** DATA SUPPLIED follows **

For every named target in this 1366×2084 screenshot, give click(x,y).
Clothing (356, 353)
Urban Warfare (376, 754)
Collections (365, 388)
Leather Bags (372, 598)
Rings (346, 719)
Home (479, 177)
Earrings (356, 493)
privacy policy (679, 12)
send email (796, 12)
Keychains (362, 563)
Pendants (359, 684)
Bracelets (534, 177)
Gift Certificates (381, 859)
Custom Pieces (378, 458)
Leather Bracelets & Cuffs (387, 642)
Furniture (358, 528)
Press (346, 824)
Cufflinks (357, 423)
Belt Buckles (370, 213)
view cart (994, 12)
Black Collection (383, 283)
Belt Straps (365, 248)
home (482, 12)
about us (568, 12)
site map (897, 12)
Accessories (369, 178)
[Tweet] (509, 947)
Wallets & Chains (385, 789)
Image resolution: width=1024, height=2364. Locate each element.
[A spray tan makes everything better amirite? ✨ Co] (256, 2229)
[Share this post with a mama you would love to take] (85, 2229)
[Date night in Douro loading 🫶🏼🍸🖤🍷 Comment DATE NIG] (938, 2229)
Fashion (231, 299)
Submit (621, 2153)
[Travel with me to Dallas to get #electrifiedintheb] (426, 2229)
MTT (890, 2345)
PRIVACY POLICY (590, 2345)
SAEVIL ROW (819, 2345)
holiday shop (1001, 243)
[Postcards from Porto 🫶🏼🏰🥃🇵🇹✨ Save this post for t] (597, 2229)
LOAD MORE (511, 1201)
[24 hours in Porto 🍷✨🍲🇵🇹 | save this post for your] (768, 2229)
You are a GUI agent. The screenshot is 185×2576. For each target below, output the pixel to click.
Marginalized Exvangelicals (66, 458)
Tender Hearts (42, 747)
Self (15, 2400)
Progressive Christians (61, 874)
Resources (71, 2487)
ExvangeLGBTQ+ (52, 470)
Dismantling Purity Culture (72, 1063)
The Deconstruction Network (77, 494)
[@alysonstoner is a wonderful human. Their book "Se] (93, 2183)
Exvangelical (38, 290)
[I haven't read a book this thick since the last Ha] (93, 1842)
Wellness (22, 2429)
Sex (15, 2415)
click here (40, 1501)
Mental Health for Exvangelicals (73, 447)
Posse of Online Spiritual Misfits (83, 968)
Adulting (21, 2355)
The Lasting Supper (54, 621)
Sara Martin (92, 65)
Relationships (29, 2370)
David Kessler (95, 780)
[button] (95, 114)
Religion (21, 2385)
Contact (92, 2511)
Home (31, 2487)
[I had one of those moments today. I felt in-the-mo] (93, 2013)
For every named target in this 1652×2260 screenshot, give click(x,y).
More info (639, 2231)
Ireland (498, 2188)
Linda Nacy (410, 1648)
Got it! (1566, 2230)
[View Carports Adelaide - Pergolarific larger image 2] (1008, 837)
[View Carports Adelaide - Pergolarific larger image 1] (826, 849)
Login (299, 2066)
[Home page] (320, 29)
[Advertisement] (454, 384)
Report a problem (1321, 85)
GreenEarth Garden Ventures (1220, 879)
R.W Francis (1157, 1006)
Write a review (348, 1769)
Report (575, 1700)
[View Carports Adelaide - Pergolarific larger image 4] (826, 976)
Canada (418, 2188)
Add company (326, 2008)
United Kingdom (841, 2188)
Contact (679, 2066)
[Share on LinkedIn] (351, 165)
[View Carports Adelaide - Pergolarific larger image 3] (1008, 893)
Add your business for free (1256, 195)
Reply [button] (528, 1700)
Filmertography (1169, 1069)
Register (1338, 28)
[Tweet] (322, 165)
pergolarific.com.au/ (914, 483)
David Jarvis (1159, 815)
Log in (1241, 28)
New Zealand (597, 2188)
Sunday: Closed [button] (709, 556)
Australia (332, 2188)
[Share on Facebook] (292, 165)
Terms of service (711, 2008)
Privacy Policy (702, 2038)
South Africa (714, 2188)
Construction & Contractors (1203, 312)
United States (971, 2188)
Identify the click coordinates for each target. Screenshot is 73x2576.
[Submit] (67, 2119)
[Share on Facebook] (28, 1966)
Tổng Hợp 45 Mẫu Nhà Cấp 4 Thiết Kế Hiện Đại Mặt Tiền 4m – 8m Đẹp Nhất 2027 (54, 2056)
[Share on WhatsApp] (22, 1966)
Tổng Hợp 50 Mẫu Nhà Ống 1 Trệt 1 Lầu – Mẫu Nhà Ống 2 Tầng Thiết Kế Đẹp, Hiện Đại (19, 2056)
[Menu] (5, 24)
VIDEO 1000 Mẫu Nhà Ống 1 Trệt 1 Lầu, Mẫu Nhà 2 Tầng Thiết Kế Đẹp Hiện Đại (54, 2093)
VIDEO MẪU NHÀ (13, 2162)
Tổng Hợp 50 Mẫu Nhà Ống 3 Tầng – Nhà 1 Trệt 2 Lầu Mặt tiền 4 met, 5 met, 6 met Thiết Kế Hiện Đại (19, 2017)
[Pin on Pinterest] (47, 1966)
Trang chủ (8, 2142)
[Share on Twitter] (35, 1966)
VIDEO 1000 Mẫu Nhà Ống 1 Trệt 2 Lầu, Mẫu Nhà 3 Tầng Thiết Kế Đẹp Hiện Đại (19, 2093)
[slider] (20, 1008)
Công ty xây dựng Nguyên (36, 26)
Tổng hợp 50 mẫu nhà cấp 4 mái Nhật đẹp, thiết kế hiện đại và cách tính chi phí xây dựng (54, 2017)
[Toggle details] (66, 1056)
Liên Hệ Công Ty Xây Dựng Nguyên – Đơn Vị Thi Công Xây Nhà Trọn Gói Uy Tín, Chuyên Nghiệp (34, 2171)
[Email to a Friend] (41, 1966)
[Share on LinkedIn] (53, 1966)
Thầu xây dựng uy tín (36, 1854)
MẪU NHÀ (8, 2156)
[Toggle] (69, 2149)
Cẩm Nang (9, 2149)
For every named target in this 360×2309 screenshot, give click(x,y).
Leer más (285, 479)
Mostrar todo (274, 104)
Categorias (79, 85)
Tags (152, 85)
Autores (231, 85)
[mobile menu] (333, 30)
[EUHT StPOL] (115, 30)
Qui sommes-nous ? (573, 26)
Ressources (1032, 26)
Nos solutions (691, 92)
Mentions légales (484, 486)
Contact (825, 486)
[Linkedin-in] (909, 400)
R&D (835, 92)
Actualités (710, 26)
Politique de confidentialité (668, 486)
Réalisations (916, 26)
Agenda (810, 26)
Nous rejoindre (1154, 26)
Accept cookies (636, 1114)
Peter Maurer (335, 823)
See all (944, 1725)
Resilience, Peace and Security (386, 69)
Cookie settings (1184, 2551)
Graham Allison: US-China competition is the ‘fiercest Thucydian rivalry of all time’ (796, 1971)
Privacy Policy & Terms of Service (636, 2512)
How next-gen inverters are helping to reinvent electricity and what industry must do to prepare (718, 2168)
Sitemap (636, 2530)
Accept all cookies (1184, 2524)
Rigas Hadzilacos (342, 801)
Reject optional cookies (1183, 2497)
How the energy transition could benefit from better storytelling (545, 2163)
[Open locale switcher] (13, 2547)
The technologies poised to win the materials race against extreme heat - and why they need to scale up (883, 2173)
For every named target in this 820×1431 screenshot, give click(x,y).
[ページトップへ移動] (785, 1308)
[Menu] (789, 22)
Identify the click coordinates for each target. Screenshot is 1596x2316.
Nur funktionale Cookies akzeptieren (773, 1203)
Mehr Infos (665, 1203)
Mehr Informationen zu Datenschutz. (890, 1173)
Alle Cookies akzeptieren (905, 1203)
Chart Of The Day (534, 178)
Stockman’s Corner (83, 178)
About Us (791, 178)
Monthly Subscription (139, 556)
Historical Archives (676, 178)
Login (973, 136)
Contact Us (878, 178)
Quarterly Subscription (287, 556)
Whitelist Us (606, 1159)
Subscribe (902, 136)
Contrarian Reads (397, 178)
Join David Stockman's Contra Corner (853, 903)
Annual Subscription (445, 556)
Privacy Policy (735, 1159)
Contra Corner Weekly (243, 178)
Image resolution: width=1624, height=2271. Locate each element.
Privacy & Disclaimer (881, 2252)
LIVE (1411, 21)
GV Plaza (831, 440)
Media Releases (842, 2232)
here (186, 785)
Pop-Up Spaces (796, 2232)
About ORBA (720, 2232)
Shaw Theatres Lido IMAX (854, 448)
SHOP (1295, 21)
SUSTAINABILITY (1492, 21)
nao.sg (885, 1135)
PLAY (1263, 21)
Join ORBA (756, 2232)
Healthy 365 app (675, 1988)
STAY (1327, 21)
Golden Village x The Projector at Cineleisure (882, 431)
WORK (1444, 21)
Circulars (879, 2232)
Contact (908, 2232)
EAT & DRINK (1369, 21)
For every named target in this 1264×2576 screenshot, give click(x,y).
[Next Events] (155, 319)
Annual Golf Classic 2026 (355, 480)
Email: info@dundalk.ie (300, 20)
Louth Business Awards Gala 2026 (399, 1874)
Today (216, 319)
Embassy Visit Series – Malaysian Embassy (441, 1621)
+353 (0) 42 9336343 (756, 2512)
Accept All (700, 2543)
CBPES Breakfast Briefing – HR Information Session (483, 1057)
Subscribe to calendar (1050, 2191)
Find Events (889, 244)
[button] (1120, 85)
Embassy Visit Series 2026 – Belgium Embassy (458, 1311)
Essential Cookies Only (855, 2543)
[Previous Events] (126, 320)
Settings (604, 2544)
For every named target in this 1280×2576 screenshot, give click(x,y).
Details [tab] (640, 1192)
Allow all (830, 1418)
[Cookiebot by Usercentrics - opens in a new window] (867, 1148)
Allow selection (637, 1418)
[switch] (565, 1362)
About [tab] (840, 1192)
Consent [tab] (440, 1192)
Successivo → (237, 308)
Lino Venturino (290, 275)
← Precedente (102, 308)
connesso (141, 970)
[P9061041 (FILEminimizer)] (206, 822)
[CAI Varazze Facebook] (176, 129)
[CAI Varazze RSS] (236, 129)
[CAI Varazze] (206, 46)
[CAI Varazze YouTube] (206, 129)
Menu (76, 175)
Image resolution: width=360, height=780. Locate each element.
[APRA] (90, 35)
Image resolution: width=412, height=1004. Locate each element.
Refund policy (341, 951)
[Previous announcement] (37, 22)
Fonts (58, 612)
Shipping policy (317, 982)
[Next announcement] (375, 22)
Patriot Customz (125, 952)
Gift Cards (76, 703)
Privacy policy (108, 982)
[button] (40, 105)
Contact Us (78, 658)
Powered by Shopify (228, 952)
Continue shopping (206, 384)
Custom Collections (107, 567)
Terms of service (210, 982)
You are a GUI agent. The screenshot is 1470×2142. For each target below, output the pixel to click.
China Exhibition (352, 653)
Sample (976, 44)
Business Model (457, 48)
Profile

** End of DATA SUPPLIED **

* WHAT THE EXERCISE ASKS: Reproduce verbatim only the segment of the listing bounded by the line containing "For every named target in this 1280×2576" and the line containing "[CAI Varazze RSS] (236, 129)", with both boundary lines included.

* TASK OUTPUT:
For every named target in this 1280×2576 screenshot, give click(x,y).
Details [tab] (640, 1192)
Allow all (830, 1418)
[Cookiebot by Usercentrics - opens in a new window] (867, 1148)
Allow selection (637, 1418)
[switch] (565, 1362)
About [tab] (840, 1192)
Consent [tab] (440, 1192)
Successivo → (237, 308)
Lino Venturino (290, 275)
← Precedente (102, 308)
connesso (141, 970)
[P9061041 (FILEminimizer)] (206, 822)
[CAI Varazze Facebook] (176, 129)
[CAI Varazze RSS] (236, 129)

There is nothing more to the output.